The results confirm that the LPI goes beyond its descriptive role to behave as a robust predictor of sustainable development, particularly in economic and social dimensions. Of the analyzed variables, GDP per capita had the highest predictive accuracy ($\rho \ge 0.79$), which validates the influence of infrastructure, tracking, and timeliness as key drivers of economic growth and competitiveness. In the social dimension, the strong correlation between the LPI and the HDI shows that efficient logistics directly improves equitable access to goods and services. This reinforces the link between operational reliability and territorial well-being.

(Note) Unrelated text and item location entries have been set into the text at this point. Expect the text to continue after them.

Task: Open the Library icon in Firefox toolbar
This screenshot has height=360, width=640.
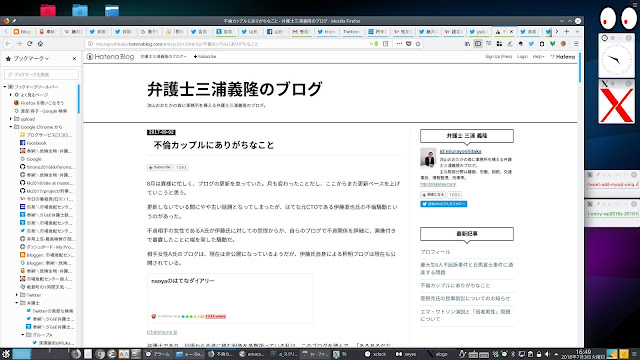Action: [467, 44]
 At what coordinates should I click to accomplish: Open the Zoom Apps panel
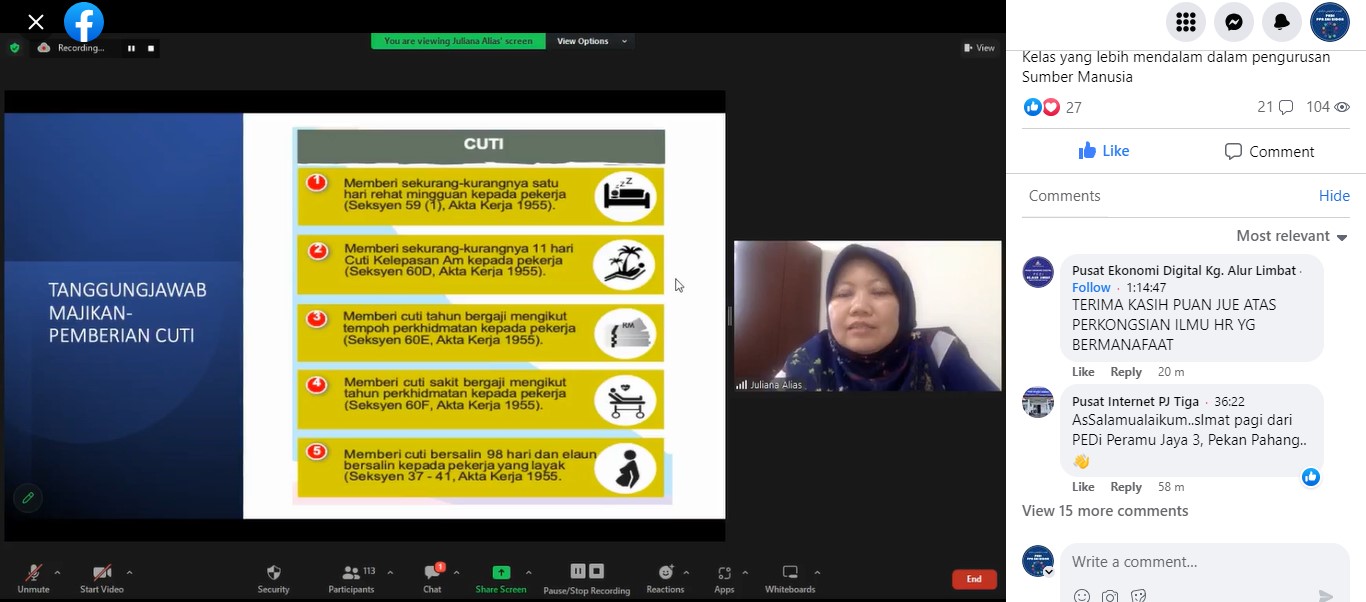[724, 578]
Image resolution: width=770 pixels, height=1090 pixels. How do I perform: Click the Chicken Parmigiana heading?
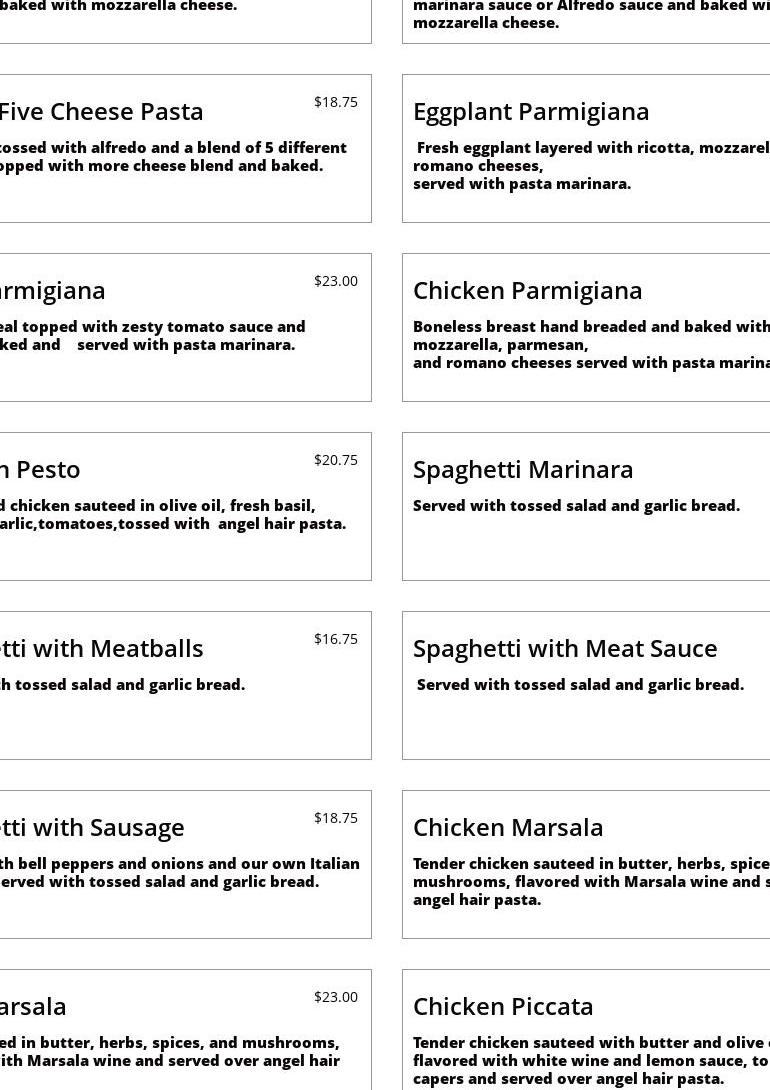tap(527, 290)
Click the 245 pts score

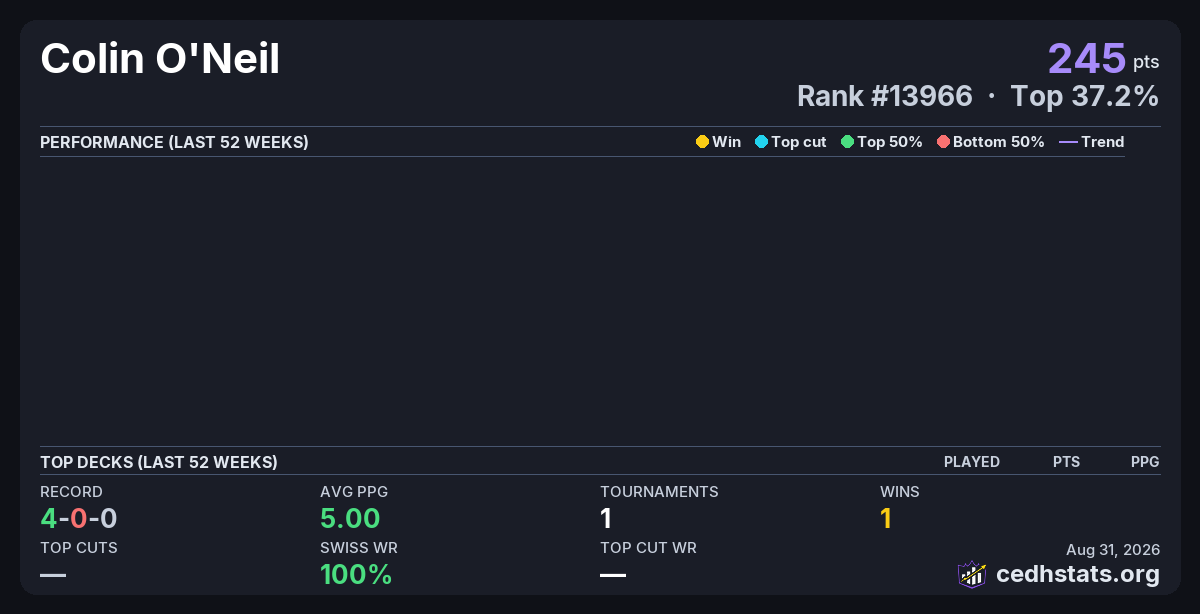point(1104,58)
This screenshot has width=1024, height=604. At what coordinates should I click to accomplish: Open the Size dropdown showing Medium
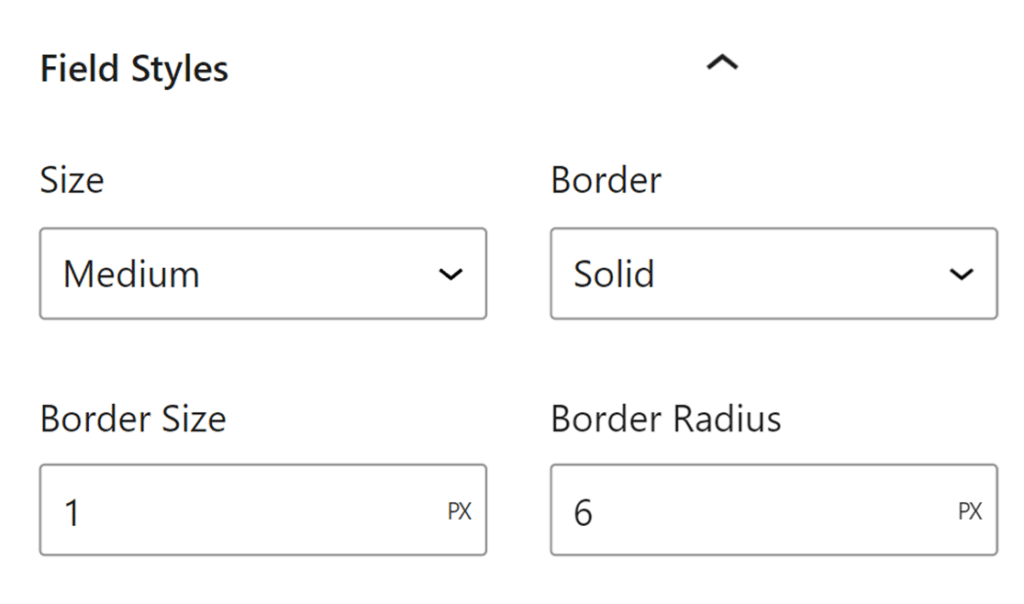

In contrast, the predictive capacity in the environmental dimension was limited, suggesting that ${\mathrm{CO}}_2$ emissions depend largely on energy and industrial factors external to the logistics system. Nevertheless, SHAP and clustering analyses revealed that infrastructure and tracking partially influence environmental outcomes. This confirms the LPI’s explanatory relevance within integrated sustainability models.

From a methodological perspective, ensemble models, particularly ExtraTrees, Gradient Boosting, and CatBoost, consistently outperformed traditional linear approaches in terms of both accuracy and stability. This finding reinforces the relevance of machine learning as an analytical tool for the predictive evaluation of logistics sustainability.

Overall, this study shows that the LPI can be used for strategic planning to predict economic and social outcomes, design differentiated logistics policies, and support decision-making aimed at promoting growth, equity, and environmental mitigation. However, its comprehensive application requires complementary energy and industrial metrics to better capture the complexity of sustainable systems.

Future research should focus on developing hybrid predictive models that combine machine learning with mathematical optimization. These models should extend the analysis to time series and dynamic panels to assess causality and incorporate composite LPI–${\mathrm{CO}}_2$–HDI–GDP metrics to formalize green efficiency and logistics equity.